Task to complete:
Give back the listing underneath, unchanged and complete.

Records for the exercise:
---
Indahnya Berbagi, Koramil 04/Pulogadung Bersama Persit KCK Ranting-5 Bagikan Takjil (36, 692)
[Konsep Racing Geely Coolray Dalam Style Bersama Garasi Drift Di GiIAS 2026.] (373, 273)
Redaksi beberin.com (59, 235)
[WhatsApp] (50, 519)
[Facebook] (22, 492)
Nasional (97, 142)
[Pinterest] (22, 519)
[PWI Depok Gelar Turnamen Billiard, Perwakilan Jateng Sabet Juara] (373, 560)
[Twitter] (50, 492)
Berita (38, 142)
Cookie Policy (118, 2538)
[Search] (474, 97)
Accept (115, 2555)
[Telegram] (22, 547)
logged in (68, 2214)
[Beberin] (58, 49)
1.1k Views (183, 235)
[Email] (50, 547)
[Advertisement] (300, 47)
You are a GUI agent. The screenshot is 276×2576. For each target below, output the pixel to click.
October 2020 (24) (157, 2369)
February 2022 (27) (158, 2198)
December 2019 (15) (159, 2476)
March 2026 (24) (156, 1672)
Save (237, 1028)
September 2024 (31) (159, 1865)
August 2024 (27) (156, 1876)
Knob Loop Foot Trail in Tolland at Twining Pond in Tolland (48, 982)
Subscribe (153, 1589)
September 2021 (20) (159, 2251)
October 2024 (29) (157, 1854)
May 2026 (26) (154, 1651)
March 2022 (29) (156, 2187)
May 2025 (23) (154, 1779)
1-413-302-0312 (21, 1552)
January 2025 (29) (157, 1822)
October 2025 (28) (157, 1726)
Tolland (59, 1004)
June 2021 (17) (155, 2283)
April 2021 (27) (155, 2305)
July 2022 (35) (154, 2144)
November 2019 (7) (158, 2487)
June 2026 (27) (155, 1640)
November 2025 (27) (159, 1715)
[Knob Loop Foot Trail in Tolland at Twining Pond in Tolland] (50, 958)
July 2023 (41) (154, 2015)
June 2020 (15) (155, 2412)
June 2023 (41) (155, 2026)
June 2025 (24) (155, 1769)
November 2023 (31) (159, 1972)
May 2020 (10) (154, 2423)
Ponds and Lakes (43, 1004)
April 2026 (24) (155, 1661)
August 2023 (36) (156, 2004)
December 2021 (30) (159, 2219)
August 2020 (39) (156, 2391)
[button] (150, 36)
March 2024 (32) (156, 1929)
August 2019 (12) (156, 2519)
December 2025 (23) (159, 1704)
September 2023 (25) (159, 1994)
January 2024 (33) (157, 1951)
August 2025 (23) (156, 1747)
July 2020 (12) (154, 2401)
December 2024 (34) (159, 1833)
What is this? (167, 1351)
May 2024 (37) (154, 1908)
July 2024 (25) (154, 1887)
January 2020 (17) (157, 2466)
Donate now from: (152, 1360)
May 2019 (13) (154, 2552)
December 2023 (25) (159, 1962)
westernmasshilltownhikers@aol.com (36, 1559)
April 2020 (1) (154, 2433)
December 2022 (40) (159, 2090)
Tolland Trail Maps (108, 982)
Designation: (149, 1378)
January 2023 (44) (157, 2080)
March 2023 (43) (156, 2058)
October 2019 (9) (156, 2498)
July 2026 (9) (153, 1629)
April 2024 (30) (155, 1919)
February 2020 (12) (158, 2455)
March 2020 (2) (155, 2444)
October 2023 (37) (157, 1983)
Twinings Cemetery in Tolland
---
Exercise output:
Indahnya Berbagi, Koramil 04/Pulogadung Bersama Persit KCK Ranting-5 Bagikan Takjil (36, 692)
[Konsep Racing Geely Coolray Dalam Style Bersama Garasi Drift Di GiIAS 2026.] (373, 273)
Redaksi beberin.com (59, 235)
[WhatsApp] (50, 519)
[Facebook] (22, 492)
Nasional (97, 142)
[Pinterest] (22, 519)
[PWI Depok Gelar Turnamen Billiard, Perwakilan Jateng Sabet Juara] (373, 560)
[Twitter] (50, 492)
Berita (38, 142)
Cookie Policy (118, 2538)
[Search] (474, 97)
Accept (115, 2555)
[Telegram] (22, 547)
logged in (68, 2214)
[Beberin] (58, 49)
1.1k Views (183, 235)
[Email] (50, 547)
[Advertisement] (300, 47)
You are a GUI agent. The screenshot is 276×2576. For each target below, output the pixel to click.
October 2020 (24) (157, 2369)
February 2022 (27) (158, 2198)
December 2019 (15) (159, 2476)
March 2026 (24) (156, 1672)
Save (237, 1028)
September 2024 (31) (159, 1865)
August 2024 (27) (156, 1876)
Knob Loop Foot Trail in Tolland at Twining Pond in Tolland (48, 982)
Subscribe (153, 1589)
September 2021 (20) (159, 2251)
October 2024 (29) (157, 1854)
May 2026 (26) (154, 1651)
March 2022 (29) (156, 2187)
May 2025 (23) (154, 1779)
1-413-302-0312 (21, 1552)
January 2025 (29) (157, 1822)
October 2025 (28) (157, 1726)
Tolland (59, 1004)
June 2021 (17) (155, 2283)
April 2021 (27) (155, 2305)
July 2022 (35) (154, 2144)
November 2019 (7) (158, 2487)
June 2026 (27) (155, 1640)
November 2025 (27) (159, 1715)
[Knob Loop Foot Trail in Tolland at Twining Pond in Tolland] (50, 958)
July 2023 (41) (154, 2015)
June 2020 (15) (155, 2412)
June 2023 (41) (155, 2026)
June 2025 (24) (155, 1769)
November 2023 (31) (159, 1972)
May 2020 (10) (154, 2423)
Ponds and Lakes (43, 1004)
April 2026 (24) (155, 1661)
August 2023 (36) (156, 2004)
December 2021 (30) (159, 2219)
August 2020 (39) (156, 2391)
[button] (150, 36)
March 2024 (32) (156, 1929)
August 2019 (12) (156, 2519)
December 2025 (23) (159, 1704)
September 2023 (25) (159, 1994)
January 2024 (33) (157, 1951)
August 2025 (23) (156, 1747)
July 2020 (12) (154, 2401)
December 2024 (34) (159, 1833)
What is this? (167, 1351)
May 2024 (37) (154, 1908)
July 2024 (25) (154, 1887)
January 2020 (17) (157, 2466)
Donate now from: (152, 1360)
May 2019 (13) (154, 2552)
December 2023 (25) (159, 1962)
westernmasshilltownhikers@aol.com (36, 1559)
April 2020 (1) (154, 2433)
December 2022 (40) (159, 2090)
Tolland Trail Maps (108, 982)
Designation: (149, 1378)
January 2023 (44) (157, 2080)
March 2023 (43) (156, 2058)
October 2019 (9) (156, 2498)
July 2026 (9) (153, 1629)
April 2024 (30) (155, 1919)
February 2020 (12) (158, 2455)
March 2020 (2) (155, 2444)
October 2023 (37) (157, 1983)
Twinings Cemetery in Tolland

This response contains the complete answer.